Coal, oil, and gas are organic materials, the result of millions of years of stored photosynthesis – plants having converted solar energy into biomass – which returned to the atmosphere and oceans that stored carbon. At the end of the 19th century, fossil fuels began to power electrification; during World War I, they were also used as raw materials for explosives and fertilisers. In the 1920s, chemical conversion turned coal into gasoline, industrial grease, synthetic rubber, and even margarine.

Excavating and burning fossil fuels – the sun’s energy stored for aeons – in ever greater quantities laid the basis for the upsurge of productivity, production, and consumption of the past decades. No doubt, scientific and technological advances were additional catalysts for the great acceleration after World War II, but it was the burning of fossil fuels in ever greater quantities that catapulted humanity into the modern age of mass production and consumption. A few generations of humanity are burning the fossil fuels that were generated over several hundred million years, a stunning excess that is problematic not because it exhausts finite resources but because it destroys the natural life support systems on which animals, plants, and humans depend.

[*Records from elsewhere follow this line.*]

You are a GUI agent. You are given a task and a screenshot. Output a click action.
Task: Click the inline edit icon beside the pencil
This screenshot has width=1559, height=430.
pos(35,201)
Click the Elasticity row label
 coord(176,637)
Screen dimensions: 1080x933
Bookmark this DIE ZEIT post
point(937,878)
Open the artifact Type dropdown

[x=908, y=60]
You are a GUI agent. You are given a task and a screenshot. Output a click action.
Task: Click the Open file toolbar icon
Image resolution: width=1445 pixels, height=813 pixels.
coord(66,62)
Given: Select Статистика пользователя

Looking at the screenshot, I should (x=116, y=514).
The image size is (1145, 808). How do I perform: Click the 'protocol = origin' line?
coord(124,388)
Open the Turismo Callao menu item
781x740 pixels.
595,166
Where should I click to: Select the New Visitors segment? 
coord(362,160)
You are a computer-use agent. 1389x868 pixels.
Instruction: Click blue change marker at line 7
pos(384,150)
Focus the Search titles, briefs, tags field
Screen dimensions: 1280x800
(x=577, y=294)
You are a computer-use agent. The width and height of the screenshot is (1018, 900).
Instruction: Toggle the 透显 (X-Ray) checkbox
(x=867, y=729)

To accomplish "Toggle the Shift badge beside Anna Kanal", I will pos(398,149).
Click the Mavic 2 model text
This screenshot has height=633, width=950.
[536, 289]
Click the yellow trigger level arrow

The science is clear. To prevent global heating from exceeding 1.5°C – an ever more elusive goal, even given the catastrophic consequences of failing to do so – fossil fuel energy use must decrease by 45 percent by 2030 and reach net zero around 2050¹². In fact, there is no serious scientific analysis that envisages limiting warming to 1.5°C without the rapid phase-out of fossil fuels. At stake is not the future of the planet or the future of the human race, but the future of human civilization. COP28 will conclude on December 12, at which time we will have a good sense of the odds.